There are really no cons besides the technical difficulty. It's very hard to keep ~600C molten salt contained for 40-80 years within a reactor, even more difficult to have a self-sustaining Thorium cycle (currently you need to add some Uranium to keep the cycle going).
The advantages are numerous, but safety is number one. HTGC reactors replaces the primary coolant (i.e. the fluid/gas that directly absorb the heat the reactor produces), which until now is primarily pressurized water, with pressurized gas. This means that if there's containment failure, the reactor can explode. In order to reduce the risk of it, very large and sturdy containment vessels are needed, and this is actually one of the major reasons why nuclear reactors are so expensive. MSRs operate at near atmospheric pressure. If containment fails, the liquid leaks out, cools, and solidifies instead of exploding catastrophically (e.g. Chernobyl, Fukushima). This also allows the containment vessel to be much smaller, and possibly a lot cheaper, since the issue is more with finding the right material rather than building gigantic steel and concrete containment vessels.
There's also a passive safety feature for MSRs, which is that if a reactor is out of control and excessive heat is released, the mixture of molten salt and fissile material expands and reactivity goes down, essentially a negative feedback loop. This is because in a MSR the fissile material is "dissolved" and mixed into the primary coolant, so the fissile material will be further apart and thus less likely to maintain a chain reaction when the coolant expands.
Since the fissile material is mixed into the primary coolant, i.e. it exists in fluid rather than solid or gas form, it's also very easy to separate the various fuels and fission products chemically, so the "spent fuel" can be easily reprocessed. Reprocessing a spent pebble would be much more difficult as it's an intricately designed multi-layer and multi-component solid pebble.
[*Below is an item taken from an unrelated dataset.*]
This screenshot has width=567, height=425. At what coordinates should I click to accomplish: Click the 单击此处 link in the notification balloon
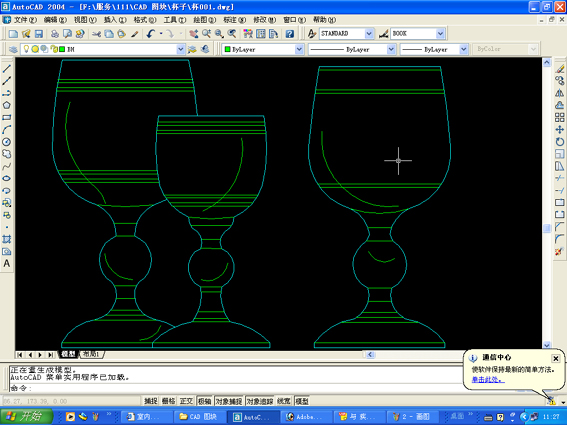point(487,379)
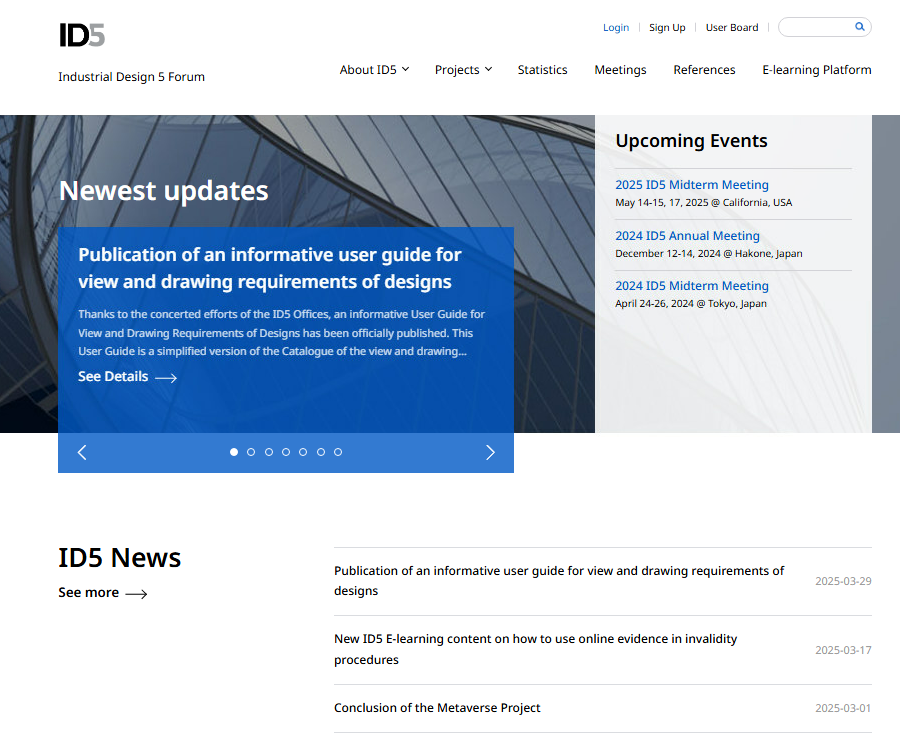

And of course, using Thorium as opposed to Uranium as a fuel carries its own advantages. Thorium is about 3x more plentiful, and specifically for China it not only has a large supply of it (not the largest in the world by far, but a lot more than Uranium), it's also a common and currently discarded byproduct of rare earth mining. More than that, only 0.3% of Uranium is actually fissile U235, the rest is non-fissile U238. The concentration needs to be increased via centrifugation to 5-20% for most commercial reactors (>90% for nuclear weapons and some nuclear sub reactors). A Thorium reactor, in its final form, can utilize 90% of the initial Thorium. We're pretty far from that though so it's just a theoretical advantage for the next few decades. The intermediary and byproducts are much harder to make into nuclear weapons, which reduces proliferation risk when exported as a commercial products. That's obviously a disadvantage if you actually want it to make nuclear weapons, one of the reasons this tech has been ignored for so long.
These are just some of the basics, we've got a loooong way to go to make it reality. The current Gen IV tech, particularly HTGC reactors and Fast Sodium Reactors are pretty good, long overdue upgrades over Gen I-III tech.